• _Exercise description_: Copy the passage about non-verbal language from the words "I recently did" through the words "three main topics.", and replace "foster families" with "adoptive families".

• _Extract_:
__________________________________________________

I recently did a talk about the impact or tone and non-verbal language for my foster families.  I used an article called “How We React And Carry Ourselves Matters!” by Jeane Preisler.  The article is great, and I recommend a read if you have an extra moment.  I definitely went off topic from her main point, but it follows her points to some extent.  I pulled three main topics.

11.)    Our non-verbal language is a key to how trustworthy our children believe we are.  Think about two scenarios. 

In the first scenario a toddler falls on the ground and before crying looks to you to see how you react.  In this situation if you indicate calm the child knows that they are ok and will normally stay calm themselves.  If that same child sees you panic they will cry.  They look to us for indicators to how they should respond.  They do this intuitively, and it is not a one for one.  They are not looking to see if you are crying, they are looking to see what you think, and they decide how to react based on how they read you.  This is important to acknowledge, while they have no training in body language and little experience, they can tell what you are thinking to some extent.

__________________________________________________

• _Extracted information_:
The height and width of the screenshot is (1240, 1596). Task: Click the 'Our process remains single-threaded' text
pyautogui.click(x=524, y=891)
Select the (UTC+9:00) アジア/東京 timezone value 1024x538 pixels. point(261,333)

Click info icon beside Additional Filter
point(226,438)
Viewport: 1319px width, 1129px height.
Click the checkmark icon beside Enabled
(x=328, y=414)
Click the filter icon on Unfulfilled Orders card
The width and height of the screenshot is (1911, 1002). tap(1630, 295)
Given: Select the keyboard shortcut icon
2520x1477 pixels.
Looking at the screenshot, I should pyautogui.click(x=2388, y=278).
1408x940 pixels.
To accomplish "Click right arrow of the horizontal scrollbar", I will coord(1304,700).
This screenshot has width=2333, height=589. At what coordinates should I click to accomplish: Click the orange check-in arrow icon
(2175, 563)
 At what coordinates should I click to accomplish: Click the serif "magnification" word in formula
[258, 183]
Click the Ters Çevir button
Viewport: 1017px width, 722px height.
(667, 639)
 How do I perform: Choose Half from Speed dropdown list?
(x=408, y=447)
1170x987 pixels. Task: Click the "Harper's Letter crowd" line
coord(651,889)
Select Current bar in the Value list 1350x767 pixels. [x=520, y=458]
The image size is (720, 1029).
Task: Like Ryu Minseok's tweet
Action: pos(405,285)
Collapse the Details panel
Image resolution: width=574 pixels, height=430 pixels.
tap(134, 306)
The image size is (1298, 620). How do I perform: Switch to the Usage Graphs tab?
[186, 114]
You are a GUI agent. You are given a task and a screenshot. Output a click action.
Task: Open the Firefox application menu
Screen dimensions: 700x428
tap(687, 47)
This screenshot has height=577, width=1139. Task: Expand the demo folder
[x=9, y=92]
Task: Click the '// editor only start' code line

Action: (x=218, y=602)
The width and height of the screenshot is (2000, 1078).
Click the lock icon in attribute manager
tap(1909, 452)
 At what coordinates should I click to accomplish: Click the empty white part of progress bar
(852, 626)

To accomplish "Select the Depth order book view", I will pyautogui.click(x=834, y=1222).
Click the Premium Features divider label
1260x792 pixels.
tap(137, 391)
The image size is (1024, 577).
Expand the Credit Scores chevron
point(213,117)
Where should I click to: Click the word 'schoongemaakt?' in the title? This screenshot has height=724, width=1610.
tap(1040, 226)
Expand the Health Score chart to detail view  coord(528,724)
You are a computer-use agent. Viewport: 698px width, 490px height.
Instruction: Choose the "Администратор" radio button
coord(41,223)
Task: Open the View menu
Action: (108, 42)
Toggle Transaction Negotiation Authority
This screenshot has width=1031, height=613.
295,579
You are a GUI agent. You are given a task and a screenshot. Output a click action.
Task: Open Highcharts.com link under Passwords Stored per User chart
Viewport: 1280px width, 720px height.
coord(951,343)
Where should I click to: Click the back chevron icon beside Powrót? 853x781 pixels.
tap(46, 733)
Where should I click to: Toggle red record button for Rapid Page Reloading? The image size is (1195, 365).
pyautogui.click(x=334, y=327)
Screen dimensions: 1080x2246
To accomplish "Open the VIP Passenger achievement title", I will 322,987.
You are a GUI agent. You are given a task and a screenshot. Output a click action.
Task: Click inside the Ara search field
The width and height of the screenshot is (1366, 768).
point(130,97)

__________________________________________________

• _Exercise output_:
I recently did a talk about the impact or tone and non-verbal language for my adoptive families.  I used an article called “How We React And Carry Ourselves Matters!” by Jeane Preisler.  The article is great, and I recommend a read if you have an extra moment.  I definitely went off topic from her main point, but it follows her points to some extent.  I pulled three main topics.